Les accusations d’irrégularités douanières, bien que peu détaillées, amplifient les tensions. Le gouvernement souhaite renforcer le contrôle sur ses ressources et montrer aux investisseurs étrangers l’importance de respecter ses priorités. Cette fermeté reflète un objectif plus large : diversifier l’économie et réduire la dépendance aux matières premières brutes.
Une révocation de la licence aurait des conséquences majeures. Pour la Guinée, GAC représente une source clé de revenus. Une rupture pourrait décourager d’autres investisseurs, dans un pays où le secteur minier pèse 20% du PIB. À Boké, des milliers de familles dépendent des emplois générés par l’entreprise.
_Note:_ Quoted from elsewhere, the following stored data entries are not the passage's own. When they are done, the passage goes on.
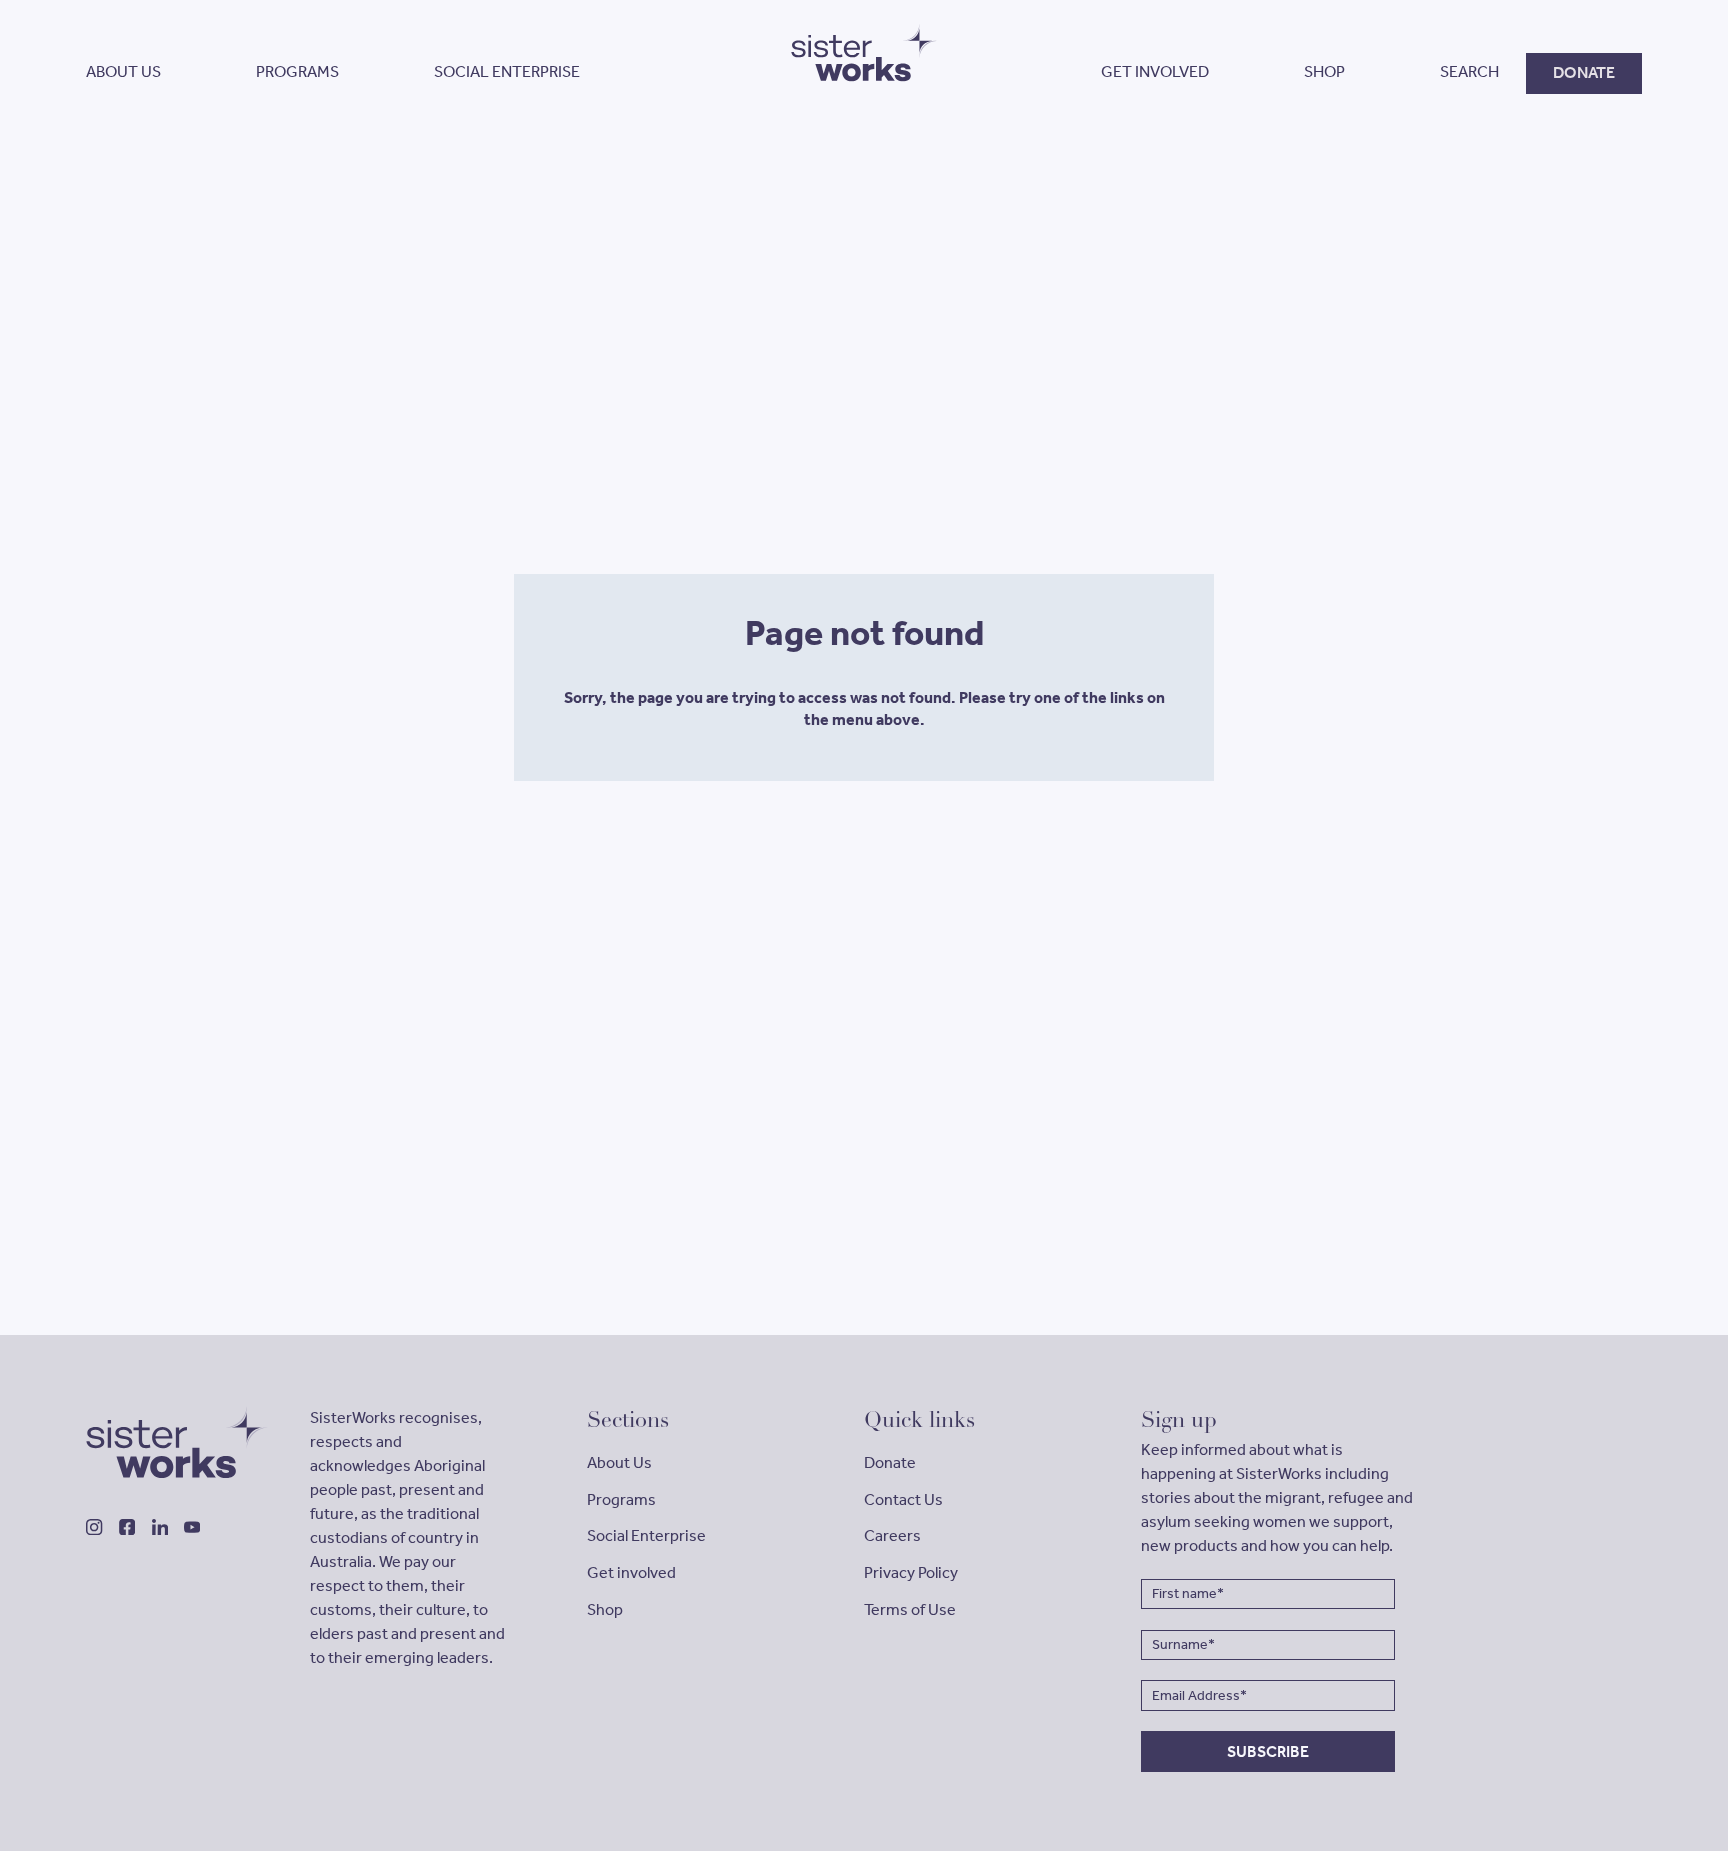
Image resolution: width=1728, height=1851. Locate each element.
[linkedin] (160, 1527)
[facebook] (127, 1527)
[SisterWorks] (167, 1442)
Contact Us (903, 1499)
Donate (890, 1462)
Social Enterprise (646, 1535)
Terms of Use (910, 1609)
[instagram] (94, 1527)
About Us (619, 1462)
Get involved (631, 1572)
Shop (605, 1609)
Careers (892, 1535)
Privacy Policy (911, 1572)
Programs (621, 1499)
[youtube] (192, 1527)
Une crise prolongée risquerait de provoquer des tensions sociales.
À l’échelle mondiale, les répercussions seraient significatives. La Guinée fournit un cinquième de la bauxite mondiale. Une perturbation durable pourrait faire grimper les prix de l’aluminium, utilisé dans l’automobile, l’aéronautique et les emballages. Les marchés, déjà sensibles après la suspension d’octobre, suivent l’évolution avec attention.
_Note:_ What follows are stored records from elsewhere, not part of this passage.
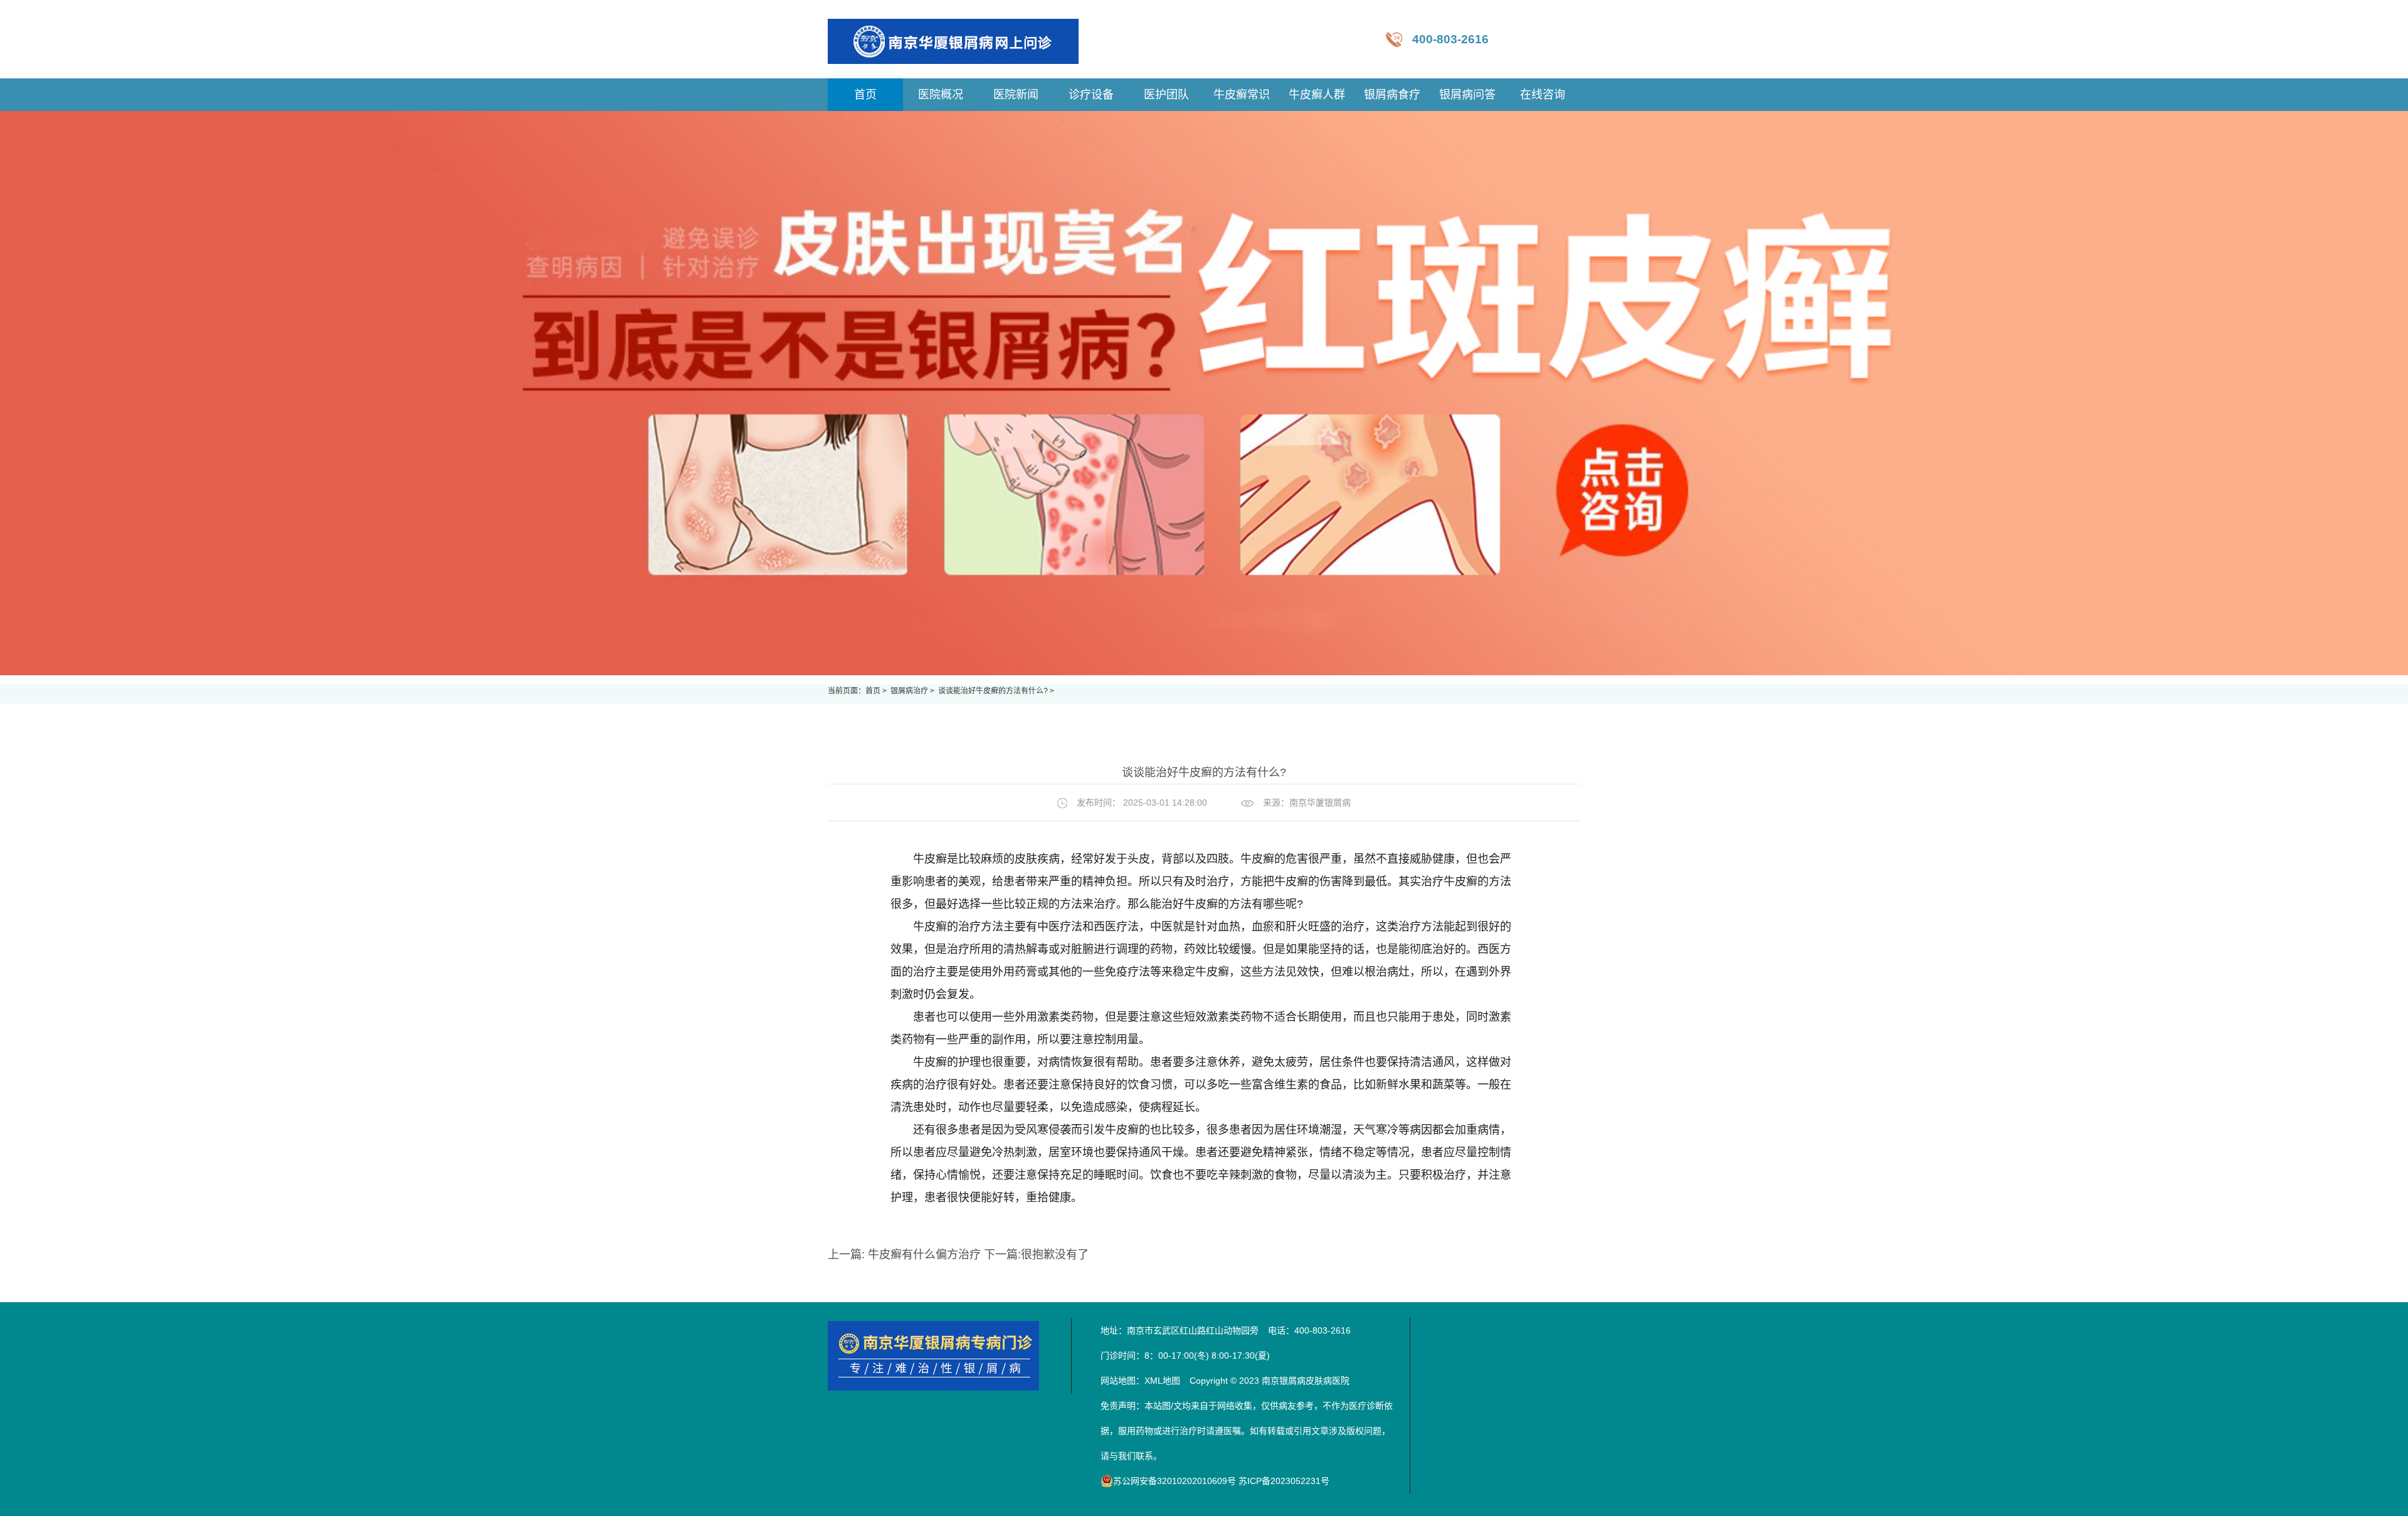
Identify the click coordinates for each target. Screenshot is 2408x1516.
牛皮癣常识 (1241, 94)
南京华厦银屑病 (1320, 802)
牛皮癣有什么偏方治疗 (924, 1254)
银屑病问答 (1467, 94)
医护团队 (1166, 94)
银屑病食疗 (1392, 94)
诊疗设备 (1091, 94)
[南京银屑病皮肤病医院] (953, 39)
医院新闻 (1015, 94)
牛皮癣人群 (1317, 94)
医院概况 (940, 94)
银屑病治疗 (910, 691)
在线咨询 (1542, 94)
Le gouvernement guinéen adopte une position ferme, motivé par le souhait de maximiser les bénéfices de ses ressources. Cette stratégie répond aux attentes d’une population qui veut voir ses richesses mieux valorisées. Cependant, défier un acteur comme EGA, soutenu par les Émirats arabes unis, comporte des risques. Des discussions parallèles avec des partenaires émiratis, notamment sur des échanges commerciaux impliquant la bauxite, pourraient compliquer les négociations.
EGA, de son côté, mise sur le dialogue. Une résolution pourrait inclure des engagements concrets, comme un calendrier précis pour la raffinerie. Le gouvernement, déterminé à faire avancer ses priorités, devra peser les bénéfices d’une négociation contre l’impact d’une révocation.
Ce différend dépasse le cadre d’un simple conflit commercial. Il illustre les défis des pays riches en ressources : concilier développement national et partenariats étrangers. Les prochains jours seront cruciaux. À Boké, les travailleurs attendent des nouvelles. À Conakry, les autorités évaluent leurs options. Sur les marchés mondiaux, l’aluminium reste sous tension. Une solution rapide est encore possible, mais les enjeux sont élevés pour tous.